> PROVIDED DATA
________________________________________
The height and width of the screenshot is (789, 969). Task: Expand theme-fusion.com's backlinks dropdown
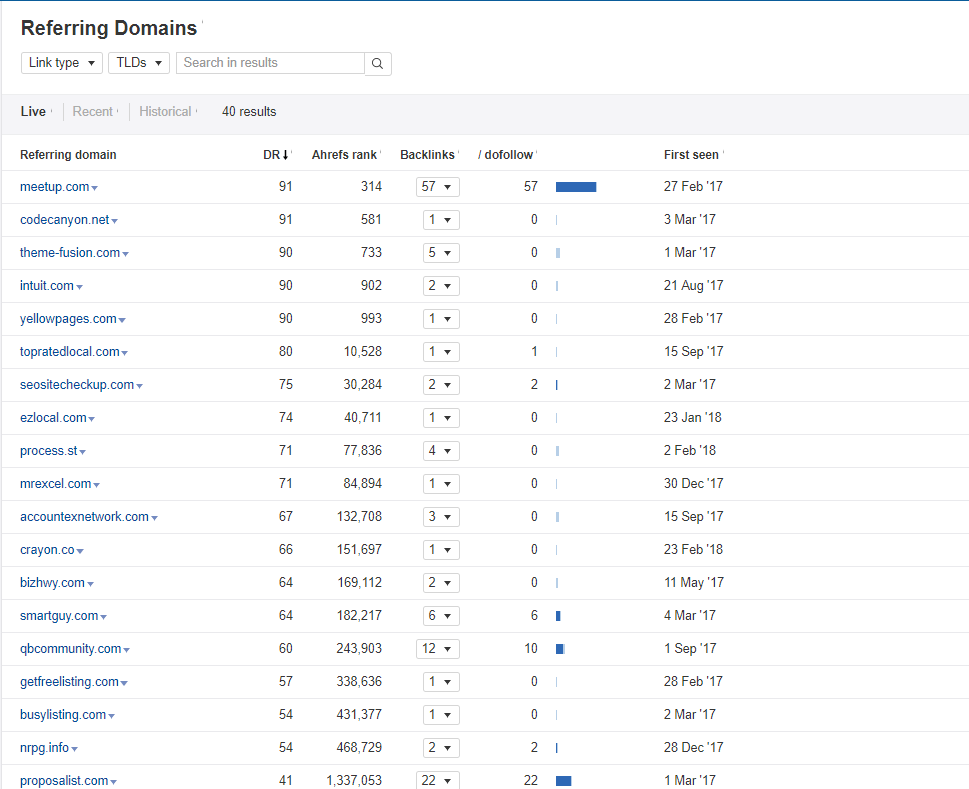[440, 252]
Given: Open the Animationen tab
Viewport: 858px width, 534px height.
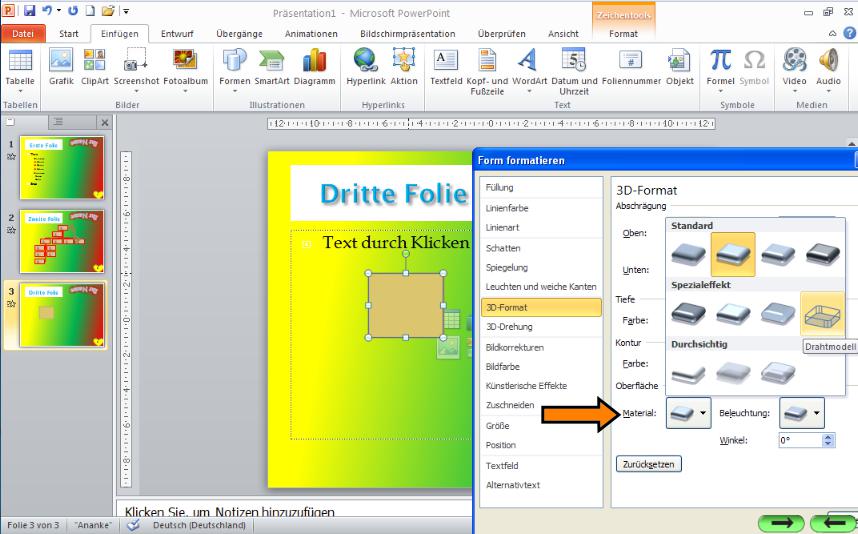Looking at the screenshot, I should tap(311, 34).
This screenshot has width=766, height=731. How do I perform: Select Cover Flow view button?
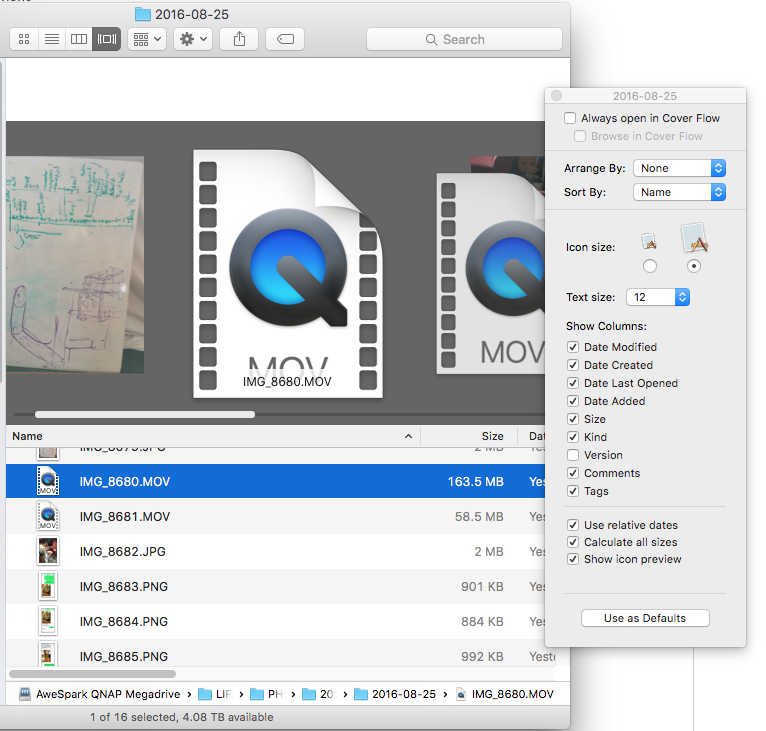(106, 39)
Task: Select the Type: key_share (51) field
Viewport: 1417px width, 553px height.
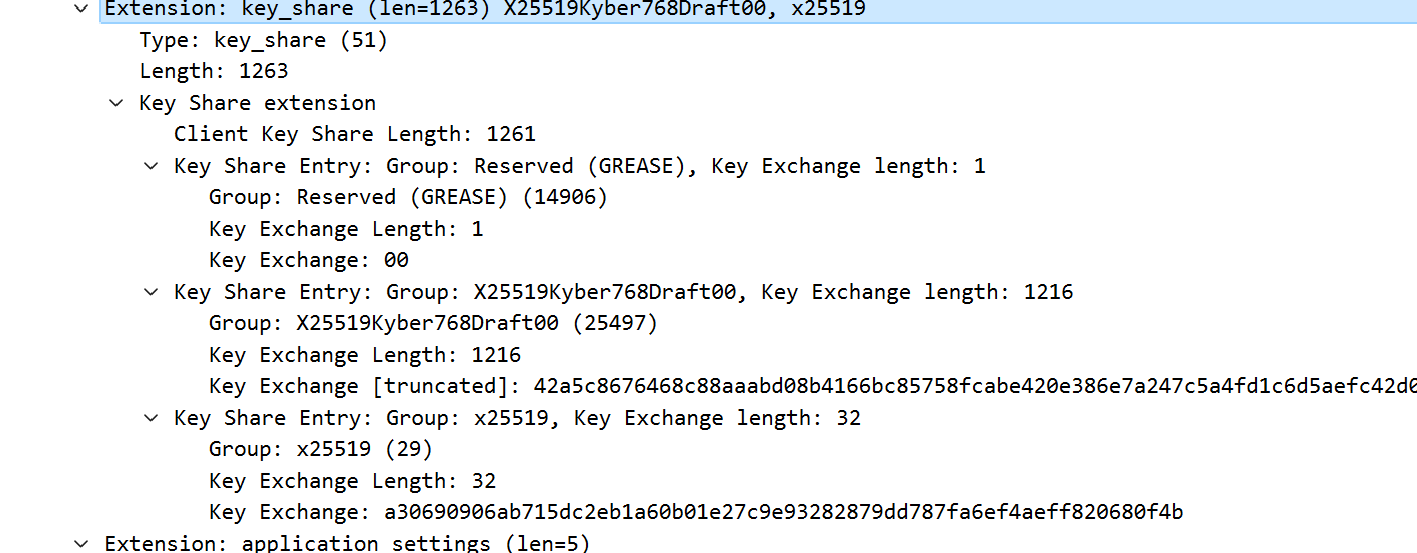Action: pos(263,40)
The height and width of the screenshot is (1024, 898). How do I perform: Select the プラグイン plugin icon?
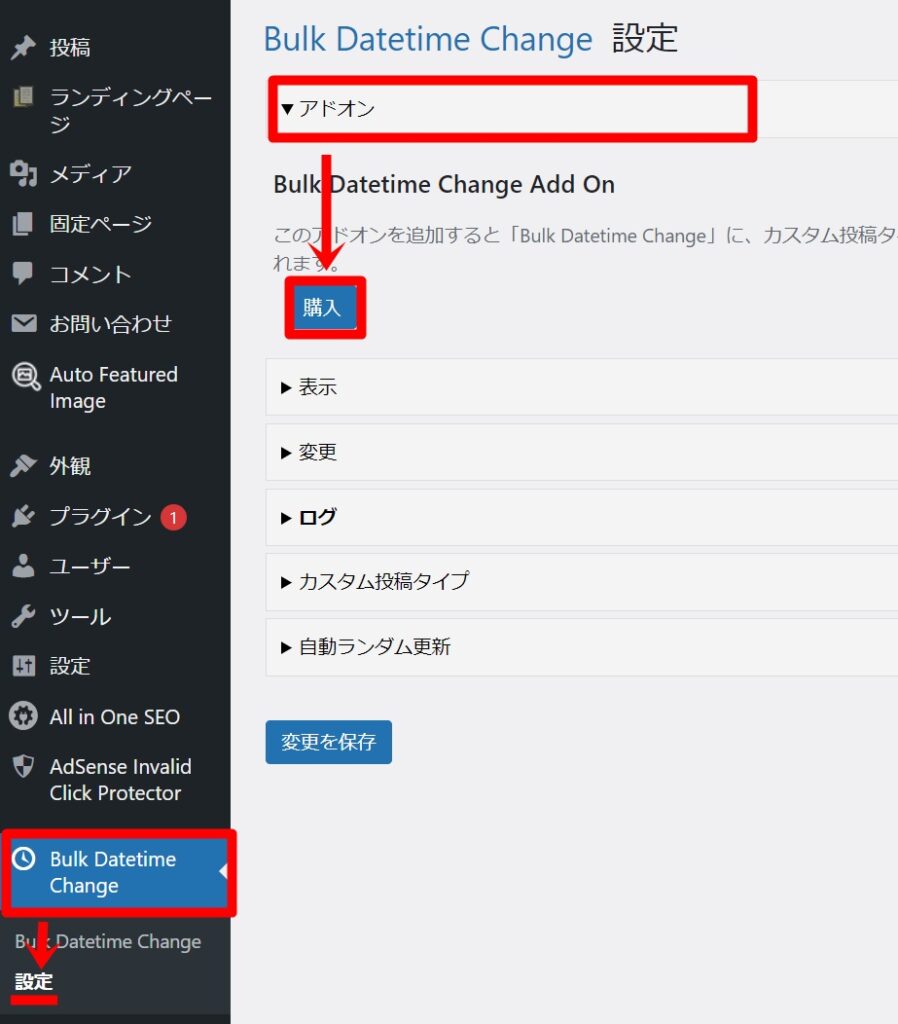click(21, 516)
________________________________________
> PROBLEM DESCRIPTION
A faithful copy of every record is required, with no pictures included.

> YOUR RESPONSE
The height and width of the screenshot is (789, 969). Task: Expand theme-fusion.com's backlinks dropdown
[440, 252]
Given: Open the Animationen tab
Viewport: 858px width, 534px height.
Looking at the screenshot, I should tap(311, 34).
This screenshot has width=766, height=731. How do I perform: Select Cover Flow view button?
(106, 39)
Task: Select the Type: key_share (51) field
Viewport: 1417px width, 553px height.
Action: pos(263,40)
The height and width of the screenshot is (1024, 898). How do I perform: Select the プラグイン plugin icon?
click(21, 516)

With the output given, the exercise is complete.